#### TASK DIRECTIONS
Rewrite only the items from the line containing "Where should I click to: Expand" through the end of the items, both ends included and requests kept, reducing every coordinate in the answers by 93.

====

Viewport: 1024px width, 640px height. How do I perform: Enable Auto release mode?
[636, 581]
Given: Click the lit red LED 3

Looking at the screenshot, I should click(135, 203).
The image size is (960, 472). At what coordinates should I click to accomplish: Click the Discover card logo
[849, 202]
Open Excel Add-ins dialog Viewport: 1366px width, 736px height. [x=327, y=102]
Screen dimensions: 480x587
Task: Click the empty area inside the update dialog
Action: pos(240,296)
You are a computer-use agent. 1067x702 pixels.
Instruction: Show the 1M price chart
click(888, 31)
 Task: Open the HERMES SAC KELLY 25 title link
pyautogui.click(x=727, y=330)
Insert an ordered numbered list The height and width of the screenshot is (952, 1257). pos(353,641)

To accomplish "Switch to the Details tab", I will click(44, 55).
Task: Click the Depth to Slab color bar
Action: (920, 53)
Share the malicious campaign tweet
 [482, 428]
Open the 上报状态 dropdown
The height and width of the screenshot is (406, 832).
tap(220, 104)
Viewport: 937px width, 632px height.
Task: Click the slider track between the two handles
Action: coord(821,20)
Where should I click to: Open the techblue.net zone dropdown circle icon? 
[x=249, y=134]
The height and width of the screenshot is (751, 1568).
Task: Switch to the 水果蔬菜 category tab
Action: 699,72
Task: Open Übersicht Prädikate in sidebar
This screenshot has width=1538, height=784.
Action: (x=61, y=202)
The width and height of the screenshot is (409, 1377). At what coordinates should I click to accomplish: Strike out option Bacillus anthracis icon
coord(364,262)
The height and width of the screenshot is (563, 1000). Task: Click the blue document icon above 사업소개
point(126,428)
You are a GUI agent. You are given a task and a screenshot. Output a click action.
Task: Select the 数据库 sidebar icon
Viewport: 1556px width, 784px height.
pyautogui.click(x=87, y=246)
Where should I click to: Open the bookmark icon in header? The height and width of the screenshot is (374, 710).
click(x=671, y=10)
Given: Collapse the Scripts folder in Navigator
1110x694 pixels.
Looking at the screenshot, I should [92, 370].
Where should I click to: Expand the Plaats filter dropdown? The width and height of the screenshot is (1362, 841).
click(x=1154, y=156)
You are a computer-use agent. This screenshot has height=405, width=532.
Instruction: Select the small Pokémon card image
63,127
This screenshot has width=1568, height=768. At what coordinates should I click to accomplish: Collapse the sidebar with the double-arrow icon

====

#### RESULT FOR THIS TASK
Where should I click to: Expand the Plaats filter dropdown? The width and height of the screenshot is (1362, 841).
click(x=1061, y=63)
You are a computer-use agent. This screenshot has height=405, width=532.
Instruction: Select the small Pokémon card image
-30,34
This screenshot has width=1568, height=768. At what coordinates should I click to accomplish: Collapse the sidebar with the double-arrow icon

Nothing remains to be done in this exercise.